>> BEGIN Task data

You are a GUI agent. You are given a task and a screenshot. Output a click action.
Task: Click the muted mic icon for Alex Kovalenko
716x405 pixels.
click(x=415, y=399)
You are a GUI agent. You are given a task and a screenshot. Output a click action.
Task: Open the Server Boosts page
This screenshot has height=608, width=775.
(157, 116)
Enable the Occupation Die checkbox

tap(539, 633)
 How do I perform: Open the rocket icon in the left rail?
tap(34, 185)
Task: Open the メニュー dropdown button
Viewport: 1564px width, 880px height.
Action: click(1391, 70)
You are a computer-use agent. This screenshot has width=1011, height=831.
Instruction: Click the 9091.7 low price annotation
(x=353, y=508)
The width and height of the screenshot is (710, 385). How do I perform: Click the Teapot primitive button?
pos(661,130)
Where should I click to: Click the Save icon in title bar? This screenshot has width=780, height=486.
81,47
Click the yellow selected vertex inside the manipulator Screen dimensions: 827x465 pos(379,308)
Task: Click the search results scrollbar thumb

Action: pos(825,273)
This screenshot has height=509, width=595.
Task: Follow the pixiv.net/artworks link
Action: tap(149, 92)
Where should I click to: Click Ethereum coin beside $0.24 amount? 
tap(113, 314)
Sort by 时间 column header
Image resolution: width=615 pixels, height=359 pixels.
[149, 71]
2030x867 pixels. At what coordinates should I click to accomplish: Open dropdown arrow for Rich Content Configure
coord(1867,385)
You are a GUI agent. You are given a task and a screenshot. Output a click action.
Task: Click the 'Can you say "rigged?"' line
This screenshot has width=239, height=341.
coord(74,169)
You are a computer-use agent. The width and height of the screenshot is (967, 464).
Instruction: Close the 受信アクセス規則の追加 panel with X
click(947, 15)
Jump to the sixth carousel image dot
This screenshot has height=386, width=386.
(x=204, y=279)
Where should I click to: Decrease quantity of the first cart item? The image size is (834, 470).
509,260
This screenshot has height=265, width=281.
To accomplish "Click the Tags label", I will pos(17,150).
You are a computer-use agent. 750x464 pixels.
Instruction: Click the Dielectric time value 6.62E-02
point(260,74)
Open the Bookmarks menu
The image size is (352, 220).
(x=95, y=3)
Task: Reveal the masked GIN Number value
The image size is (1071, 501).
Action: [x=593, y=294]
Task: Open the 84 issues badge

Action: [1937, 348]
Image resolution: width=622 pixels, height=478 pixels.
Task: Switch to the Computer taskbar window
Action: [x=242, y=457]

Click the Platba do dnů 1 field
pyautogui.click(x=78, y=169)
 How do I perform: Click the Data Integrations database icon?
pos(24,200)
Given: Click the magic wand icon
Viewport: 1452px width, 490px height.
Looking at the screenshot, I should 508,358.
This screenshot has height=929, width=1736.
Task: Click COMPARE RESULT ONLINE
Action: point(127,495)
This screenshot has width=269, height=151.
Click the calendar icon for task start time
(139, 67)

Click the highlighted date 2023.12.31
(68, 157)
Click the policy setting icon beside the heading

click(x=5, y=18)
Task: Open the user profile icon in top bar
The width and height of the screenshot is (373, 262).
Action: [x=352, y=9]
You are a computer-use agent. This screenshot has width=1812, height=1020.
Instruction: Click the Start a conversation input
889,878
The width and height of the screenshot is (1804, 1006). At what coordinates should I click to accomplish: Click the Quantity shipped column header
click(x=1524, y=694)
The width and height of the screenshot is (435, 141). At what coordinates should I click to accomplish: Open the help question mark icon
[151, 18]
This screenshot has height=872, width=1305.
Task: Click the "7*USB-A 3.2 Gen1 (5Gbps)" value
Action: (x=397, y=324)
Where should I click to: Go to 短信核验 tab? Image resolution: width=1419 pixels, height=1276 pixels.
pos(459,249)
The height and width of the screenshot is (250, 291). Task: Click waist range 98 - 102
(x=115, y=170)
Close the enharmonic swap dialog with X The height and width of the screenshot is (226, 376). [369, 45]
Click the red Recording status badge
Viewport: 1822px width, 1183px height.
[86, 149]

>> END Task data

— Stated problem —
Recast the records from the line with "2030x867 pixels. At" up to and including the line with "coord(74,169)" as a two-column CSV with the header input,output. Give one row per record, with its text and its answer each in a single quoted field and line breaks replaced by spaces.

— Output of the exercise —
input,output
"2030x867 pixels. At what coordinates should I click to accomplish: Open dropdown arrow for Rich Content Configure","coord(1867,385)"
"You are a GUI agent. You are given a task and a screenshot. Output a click action. Task: Click the 'Can you say ""rigged?""' line This screenshot has width=239, height=341.","coord(74,169)"